Evaluation Walkthrough:
i gets incremented (-3 --> -2)
The logical AND operator is evaluated (&&). It checks if the left hand argument i evaluates to true (i!=0). If the left hand side evaluates to false, the and operator short circuits the evaluation and returns false (0). This doesn't happen because i==-2, so the right hand side (++j) is also evaluated.
j get incremented (2 --> 3)
Logical AND finishes its right hand side evaluation i!=0 && j!=0. It returns true (!0).
The logical OR operator is evaluated (||). It checks if the left hand argument (++i && ++j) evaluates to true (!0). If the left hand side evaluates to true, the and operator short circuits the evaluation and returns true (!0). This happens because ++i && ++j already evaluated true. Consequent k++ never executes!
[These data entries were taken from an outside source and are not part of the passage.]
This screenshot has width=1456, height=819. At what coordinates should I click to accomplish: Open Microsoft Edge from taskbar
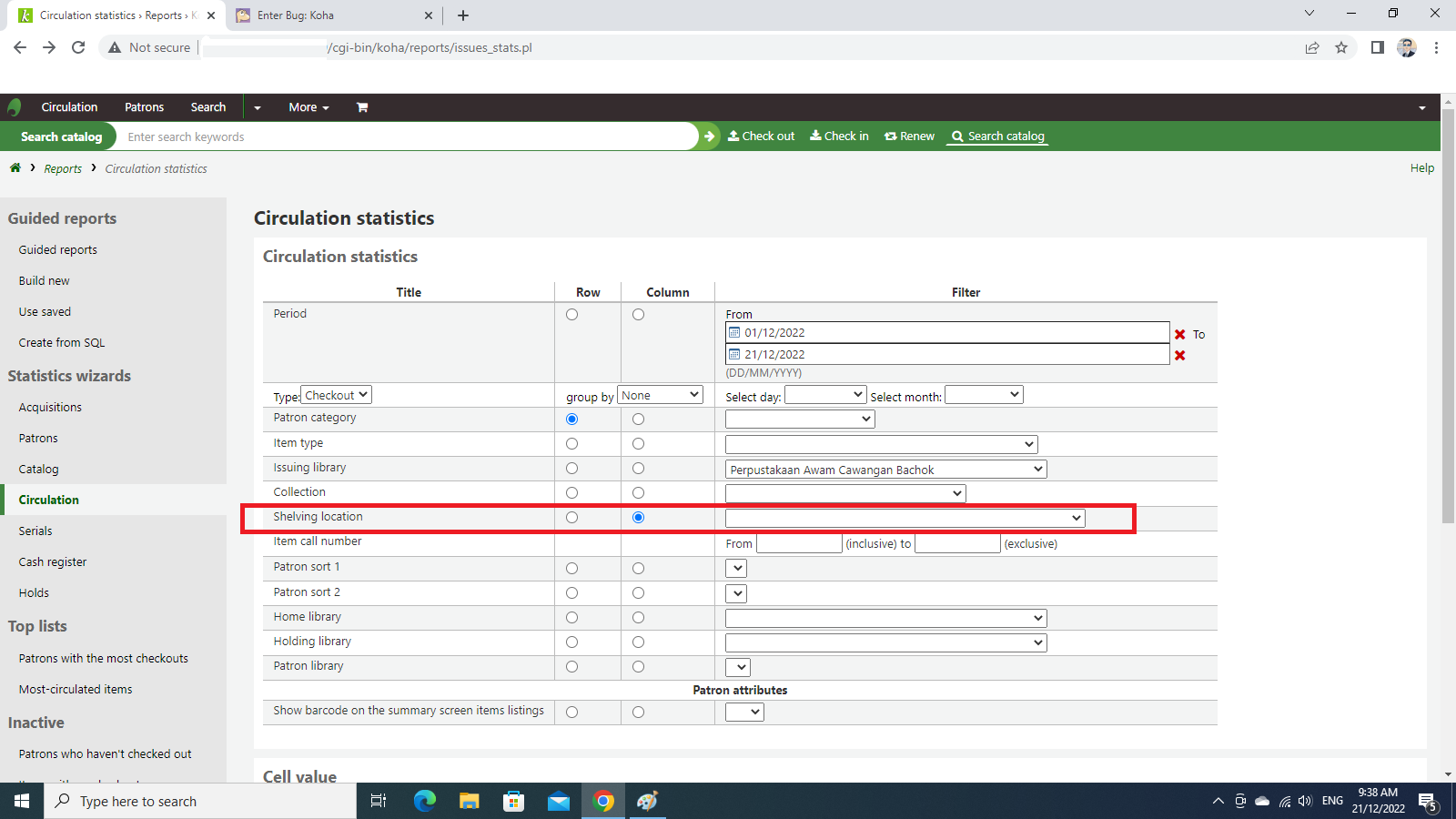425,801
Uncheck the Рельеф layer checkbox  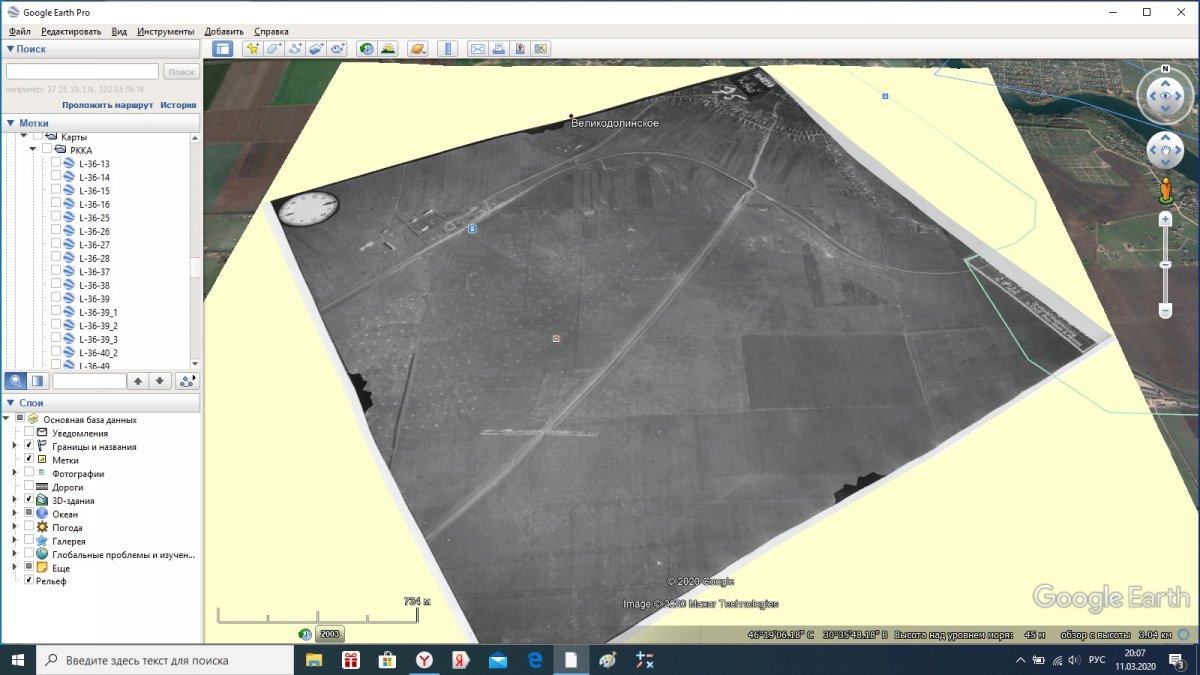tap(29, 581)
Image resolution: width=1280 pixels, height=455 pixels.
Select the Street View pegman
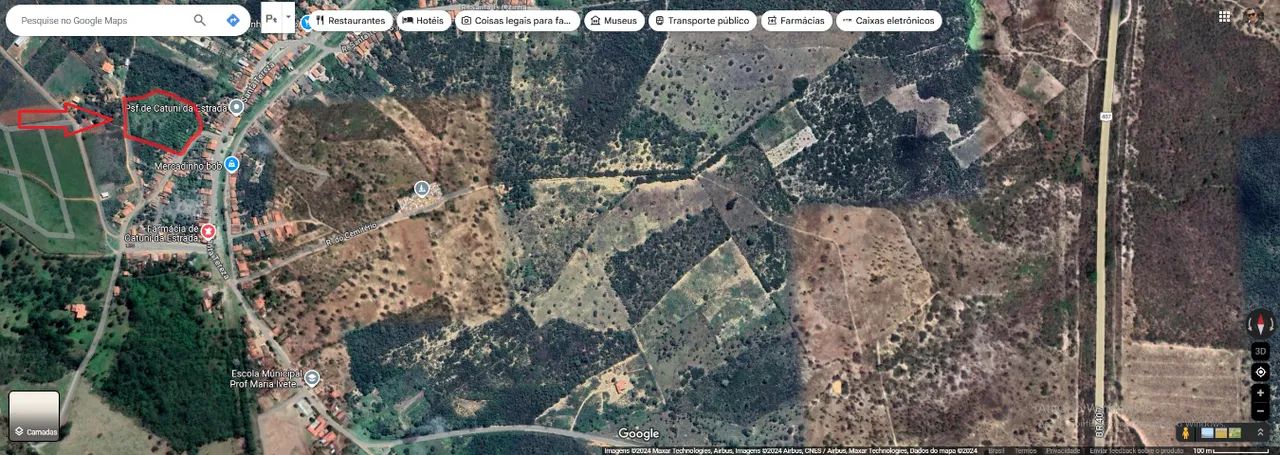coord(1186,432)
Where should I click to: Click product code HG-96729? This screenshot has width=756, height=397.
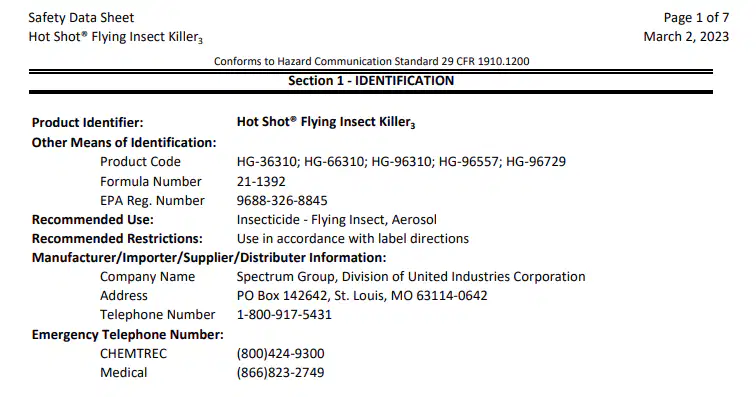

Logical OR (||) assigns the evaluated value (!0) to m. m!=0 after the expression evaluates.
This is because of short circuting. If you know about how an OR expression is evaluated, you will get the hang of this expression. 1 OR Anything is always 1
int i=-3,j=2,k=0,m;
m= ++i && ++j || ++k;
`-2 && +3 is +1 therefore +1 OR anything is 1.` Hence C skips evaluation of k.
the answer would be
-2 3 0 1
Explanation :
There are two basic facts that work here
FACT 1 :
Whenever there is an expression with PRE-INCREMENT operator, All these operators would be operated on the corresponding variables first, and then the whole expression would be evaluated with updated values of variables.
FACT 2
whenever there is an expression having OR operator, If first operator is true(or non zero in some cases), second operator wouldn't be executed.
for example
a=2;
b=2;
c=3;
boolean k = c || a+b ;
The values of variable k would be true and the expression "a+b" wouldn't be even considered as c is non zero.
In your case variable i and j would be incremented first and the expression would be
-2 && 3 || ++k
Note : variable k wouldn't be incremented here because in case of OR logical operator Left operand would be solved completely first.
Left operand would would be then TRUE because both -2 and 3 are non zero .
so the whole expression would be
TRUE || ++k
This wouldn't be evaluated further because no matter what, the result always be TRUE .
as we are assigning this result (TRUE) to an integer variable, it would be 1.
Hence the answer is ....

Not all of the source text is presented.